Home / International / Cat loss estimates reveal 60% protection gap: AIR
3 December 2018
Global catastrophe loss estimates for a one-in-100-year scenario have highlighted the insurance protection gap, AIR Worldwide says in its annual risk report.
The catastrophe modeller estimates insured losses worldwide could reach $US270.9 billion ($374 billion) in the modelled scenario, representing about 41% of all exposures eligible for cover.
“This difference presents not only potential business growth opportunities for the insurance industry to offer essential protection to vulnerable home and business owners, but a responsibility to act.”
In Asia the potential insured loss for a one-in-100-year experience is $US64.2 billion ($88.6 billion), while the insurable loss is $US444.3 billion ($613.4 billion).
Catastrophes in the region this year included Typhoon Mangkhut hitting the Philippines, mainland China, Hong Kong and Macau, while an earthquake and tsunami in Indonesia also showed the protection gap.
“For the insurance industry, the protection gap can spur innovation in product development,” AIR Worldwide EVP Rob Newbold said.
“In the public sector, governments are recognising the importance of moving from reactive to proactive risk management, especially in countries where the risk is well known and a risk transfer system is not well established.”
The North American insured loss estimate of $US223.7 billion ($308.8 billion) represents 72% of the insurable total.
For Oceania, which includes Australia and New Zealand, the loss estimate of $US25 billion ($34.5 billion) compares with an insurable potential of $US27.6 billion ($37.7 billion).
The global insured loss estimate has jumped from last year’s figure of $US245.9 billion ($336 billion), and from $US205.9 billion ($281.5 billion) in the 2012 report.
For a one-in 250-year experience, the global insured loss estimate is $US341.9 billion ($472 billion), compared with $US325.3 billion ($449.1 billion) in last year’s calculation.
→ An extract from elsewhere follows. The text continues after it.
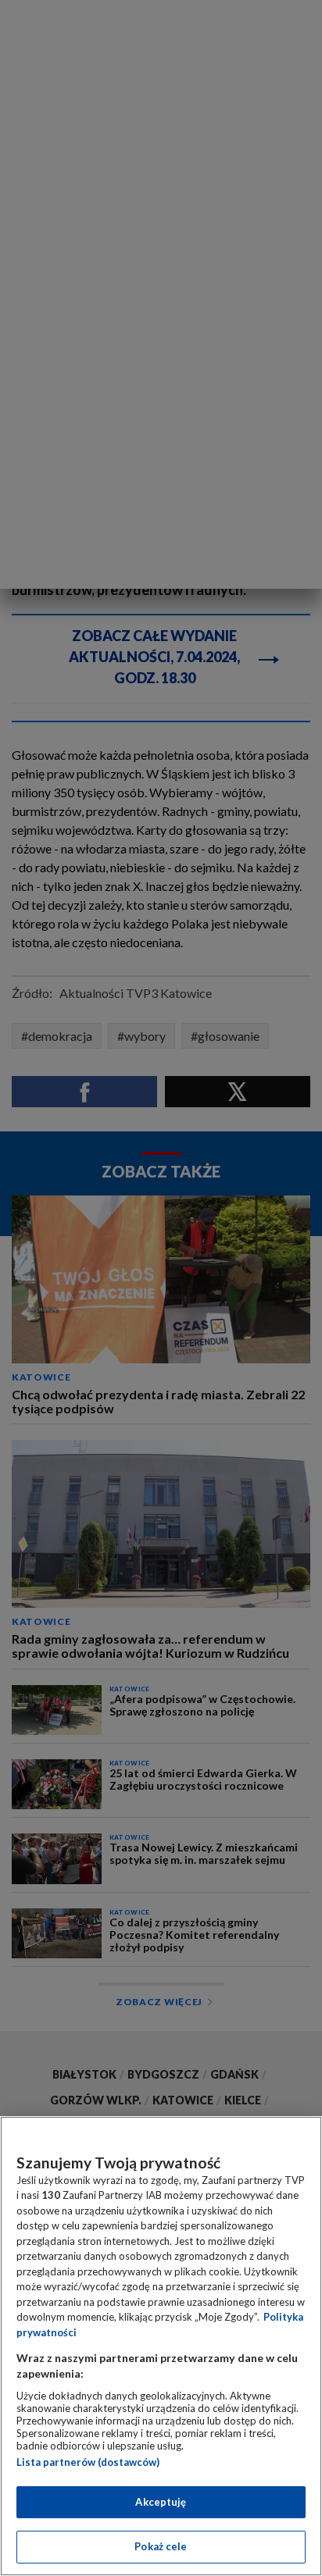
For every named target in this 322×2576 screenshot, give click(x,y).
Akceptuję (160, 2502)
“Companies with global exposures and an expanding global reach should prepare for the possibility that future catastrophes will produce losses exceeding any historical amounts,” AIR Worldwide says.
The insured average annual loss is estimated at about $US85.7 billion ($118.3 billion), based on regions and perils modelled by AIR and property value databases for more than 100 countries.
AIR says severe storms and tropical cyclones account for about one-third of the estimated insured average annual loss, with earthquake, crop loss, flood, wildfire and terrorism the remainder.